Terpisah, Ketua DPRD Sragen, Suparno mengatakan saat ini proses Perda RTRW sampai di tahapan studi banding dan konsultasi di Semarang.
Ia menyebut ada beberapa hal.yang harus dikonsultasikan lagi dan akan dilakukan akhir bulan ini. Setelah itu, baru disinkronisasikan.
“Insya Allah pertenhahan bulan Februari selesai,” kata dia dihubungi JOGLOSEMARNEWS.COM kemarin.
Perihal polemik munculnya surat dan rapat kesepakatan yang diduga tak pernah ada di awal 2019, Suparno menyebut pihaknya hanya fokus melanjutkan apa yang ada saat ini.
“Persoalan bagaimana prosesnya dulu, ya gimana ya. Pokoknya Pansus bekerja dasarnya rekomendasi ATR turun. Yang dipakai sebagai acuan kita, itu. Masalah prosesnya ATR itu, itu sudah yang dulu. Mekanisme ATR itu pengajuan kepala daerah dan Ketua DPRD. Diajukan, terus turun.

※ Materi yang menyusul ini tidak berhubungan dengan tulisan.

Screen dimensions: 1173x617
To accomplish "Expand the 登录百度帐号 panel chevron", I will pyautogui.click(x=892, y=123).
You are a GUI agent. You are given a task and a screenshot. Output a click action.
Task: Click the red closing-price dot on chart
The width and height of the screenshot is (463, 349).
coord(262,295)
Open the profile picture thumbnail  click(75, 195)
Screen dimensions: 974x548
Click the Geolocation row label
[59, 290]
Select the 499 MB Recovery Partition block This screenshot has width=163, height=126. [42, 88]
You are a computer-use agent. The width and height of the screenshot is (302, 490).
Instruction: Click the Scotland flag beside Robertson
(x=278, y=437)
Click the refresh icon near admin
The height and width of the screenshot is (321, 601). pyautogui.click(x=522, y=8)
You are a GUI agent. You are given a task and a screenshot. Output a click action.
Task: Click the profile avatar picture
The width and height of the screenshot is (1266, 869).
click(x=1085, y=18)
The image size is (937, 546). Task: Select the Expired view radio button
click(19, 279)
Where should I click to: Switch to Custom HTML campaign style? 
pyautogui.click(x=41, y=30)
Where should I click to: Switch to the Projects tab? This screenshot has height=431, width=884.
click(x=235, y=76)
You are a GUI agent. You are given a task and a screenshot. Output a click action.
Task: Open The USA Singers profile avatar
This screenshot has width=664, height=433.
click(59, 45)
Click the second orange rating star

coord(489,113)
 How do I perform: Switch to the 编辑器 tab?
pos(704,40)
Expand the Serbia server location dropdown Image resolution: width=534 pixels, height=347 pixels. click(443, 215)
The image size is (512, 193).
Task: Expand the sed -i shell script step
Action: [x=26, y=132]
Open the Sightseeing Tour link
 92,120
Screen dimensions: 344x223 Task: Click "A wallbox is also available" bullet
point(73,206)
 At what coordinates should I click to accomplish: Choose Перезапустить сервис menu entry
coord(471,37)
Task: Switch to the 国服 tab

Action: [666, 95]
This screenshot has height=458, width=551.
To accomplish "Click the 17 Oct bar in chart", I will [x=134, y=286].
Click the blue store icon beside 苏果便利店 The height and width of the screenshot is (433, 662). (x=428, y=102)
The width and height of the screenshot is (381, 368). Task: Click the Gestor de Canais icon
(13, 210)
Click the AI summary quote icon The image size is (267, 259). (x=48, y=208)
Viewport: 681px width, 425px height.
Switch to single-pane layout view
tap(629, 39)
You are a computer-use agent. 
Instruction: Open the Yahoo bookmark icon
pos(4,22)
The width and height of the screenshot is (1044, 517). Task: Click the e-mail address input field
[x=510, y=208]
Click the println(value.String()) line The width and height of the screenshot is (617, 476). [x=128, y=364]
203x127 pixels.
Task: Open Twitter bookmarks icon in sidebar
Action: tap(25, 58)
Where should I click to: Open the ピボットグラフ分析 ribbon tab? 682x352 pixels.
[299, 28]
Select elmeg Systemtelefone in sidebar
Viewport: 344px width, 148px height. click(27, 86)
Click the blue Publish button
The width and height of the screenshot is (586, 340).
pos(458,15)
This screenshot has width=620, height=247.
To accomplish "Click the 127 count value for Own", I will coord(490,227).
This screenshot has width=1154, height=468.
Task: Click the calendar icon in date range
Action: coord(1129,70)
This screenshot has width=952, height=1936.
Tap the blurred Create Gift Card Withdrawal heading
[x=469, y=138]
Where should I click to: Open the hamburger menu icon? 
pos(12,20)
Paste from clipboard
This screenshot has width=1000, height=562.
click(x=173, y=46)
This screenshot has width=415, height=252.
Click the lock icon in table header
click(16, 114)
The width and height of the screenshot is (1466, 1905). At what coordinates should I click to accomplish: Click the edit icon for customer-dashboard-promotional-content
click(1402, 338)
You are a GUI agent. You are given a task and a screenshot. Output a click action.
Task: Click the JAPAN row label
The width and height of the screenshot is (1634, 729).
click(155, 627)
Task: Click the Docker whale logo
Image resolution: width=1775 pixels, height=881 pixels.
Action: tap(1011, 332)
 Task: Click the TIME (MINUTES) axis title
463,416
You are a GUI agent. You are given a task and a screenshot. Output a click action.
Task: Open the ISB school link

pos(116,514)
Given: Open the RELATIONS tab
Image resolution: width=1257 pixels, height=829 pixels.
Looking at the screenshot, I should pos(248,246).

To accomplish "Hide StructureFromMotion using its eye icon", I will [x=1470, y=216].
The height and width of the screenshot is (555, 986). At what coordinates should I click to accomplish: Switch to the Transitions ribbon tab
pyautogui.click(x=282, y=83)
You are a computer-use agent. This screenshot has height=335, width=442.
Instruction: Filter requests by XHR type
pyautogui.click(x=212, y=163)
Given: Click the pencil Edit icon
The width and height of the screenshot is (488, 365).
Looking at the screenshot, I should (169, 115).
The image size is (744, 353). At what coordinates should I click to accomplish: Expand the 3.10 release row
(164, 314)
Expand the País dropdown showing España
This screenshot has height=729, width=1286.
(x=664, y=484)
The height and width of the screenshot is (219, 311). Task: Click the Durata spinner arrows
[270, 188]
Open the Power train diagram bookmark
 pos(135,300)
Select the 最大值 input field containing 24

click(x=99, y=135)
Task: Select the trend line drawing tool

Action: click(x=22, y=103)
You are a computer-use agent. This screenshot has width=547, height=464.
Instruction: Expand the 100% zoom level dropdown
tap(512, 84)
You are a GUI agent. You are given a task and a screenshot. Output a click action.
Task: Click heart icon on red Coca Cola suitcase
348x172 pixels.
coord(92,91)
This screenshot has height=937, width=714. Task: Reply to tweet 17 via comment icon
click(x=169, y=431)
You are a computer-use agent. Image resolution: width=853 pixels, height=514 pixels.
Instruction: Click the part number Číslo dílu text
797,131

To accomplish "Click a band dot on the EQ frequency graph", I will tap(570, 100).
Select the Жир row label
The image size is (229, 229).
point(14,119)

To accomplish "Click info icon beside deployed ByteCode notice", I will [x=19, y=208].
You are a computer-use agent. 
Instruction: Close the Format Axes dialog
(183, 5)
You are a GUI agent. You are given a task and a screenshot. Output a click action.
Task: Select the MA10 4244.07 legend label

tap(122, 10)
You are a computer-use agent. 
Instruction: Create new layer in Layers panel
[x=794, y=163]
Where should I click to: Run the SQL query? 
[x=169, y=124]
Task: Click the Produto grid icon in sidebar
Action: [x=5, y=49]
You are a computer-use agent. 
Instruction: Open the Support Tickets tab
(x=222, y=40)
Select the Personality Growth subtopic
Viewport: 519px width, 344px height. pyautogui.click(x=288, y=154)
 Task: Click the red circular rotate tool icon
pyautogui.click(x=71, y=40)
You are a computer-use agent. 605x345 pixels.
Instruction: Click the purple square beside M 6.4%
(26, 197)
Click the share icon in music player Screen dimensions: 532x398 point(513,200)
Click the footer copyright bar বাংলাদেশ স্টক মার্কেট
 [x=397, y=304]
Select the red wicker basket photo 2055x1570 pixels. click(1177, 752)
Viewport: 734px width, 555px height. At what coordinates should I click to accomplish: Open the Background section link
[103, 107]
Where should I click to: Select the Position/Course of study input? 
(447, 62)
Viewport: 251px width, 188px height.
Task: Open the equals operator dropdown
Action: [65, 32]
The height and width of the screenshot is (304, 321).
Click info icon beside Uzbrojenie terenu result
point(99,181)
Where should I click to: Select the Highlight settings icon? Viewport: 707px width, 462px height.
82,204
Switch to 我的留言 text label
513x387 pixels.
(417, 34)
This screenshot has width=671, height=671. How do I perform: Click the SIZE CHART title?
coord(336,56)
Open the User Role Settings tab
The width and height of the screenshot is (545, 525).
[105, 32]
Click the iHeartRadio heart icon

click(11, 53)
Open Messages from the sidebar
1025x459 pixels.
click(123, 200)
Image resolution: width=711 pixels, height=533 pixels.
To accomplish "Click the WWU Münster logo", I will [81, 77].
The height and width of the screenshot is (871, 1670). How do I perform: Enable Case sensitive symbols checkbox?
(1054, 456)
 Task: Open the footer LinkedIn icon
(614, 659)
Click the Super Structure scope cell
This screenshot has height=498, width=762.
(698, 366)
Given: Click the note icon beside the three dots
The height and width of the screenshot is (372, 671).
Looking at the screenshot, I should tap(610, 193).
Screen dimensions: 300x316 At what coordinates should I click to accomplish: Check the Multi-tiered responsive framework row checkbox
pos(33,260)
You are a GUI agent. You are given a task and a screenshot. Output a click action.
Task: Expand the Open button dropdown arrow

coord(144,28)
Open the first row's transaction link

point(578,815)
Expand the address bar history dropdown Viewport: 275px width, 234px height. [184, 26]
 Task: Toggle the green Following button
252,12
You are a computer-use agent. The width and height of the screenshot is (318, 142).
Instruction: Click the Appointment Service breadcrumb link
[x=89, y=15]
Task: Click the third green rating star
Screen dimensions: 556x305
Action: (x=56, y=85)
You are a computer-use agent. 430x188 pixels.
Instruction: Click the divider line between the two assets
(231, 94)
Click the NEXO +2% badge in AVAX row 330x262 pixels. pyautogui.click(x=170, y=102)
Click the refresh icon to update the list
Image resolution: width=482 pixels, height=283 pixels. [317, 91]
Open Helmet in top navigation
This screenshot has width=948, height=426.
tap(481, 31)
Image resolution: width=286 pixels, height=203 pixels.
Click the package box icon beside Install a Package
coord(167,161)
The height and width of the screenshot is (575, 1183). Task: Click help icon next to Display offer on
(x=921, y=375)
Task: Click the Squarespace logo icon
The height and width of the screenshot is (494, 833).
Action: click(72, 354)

Kami hanya melihat sisi bahwa Perda RTRW ini sangat dibutuhkan masyarakat dan hajat hidup masyarakat banyak,” ulasnya.
Terpisah, saat dikonfirmasi, mantan Ketua DPRD Sragen 2014-2019 yang kini duduk sebagai Ketua Fraksi PDIP, Bambang Samekto, gagal dimintai keterangan perihal dugaan rapat siluman dan proses penandatanganan kesepakatan dengan bupati tanggal 6 Februari 2019 itu.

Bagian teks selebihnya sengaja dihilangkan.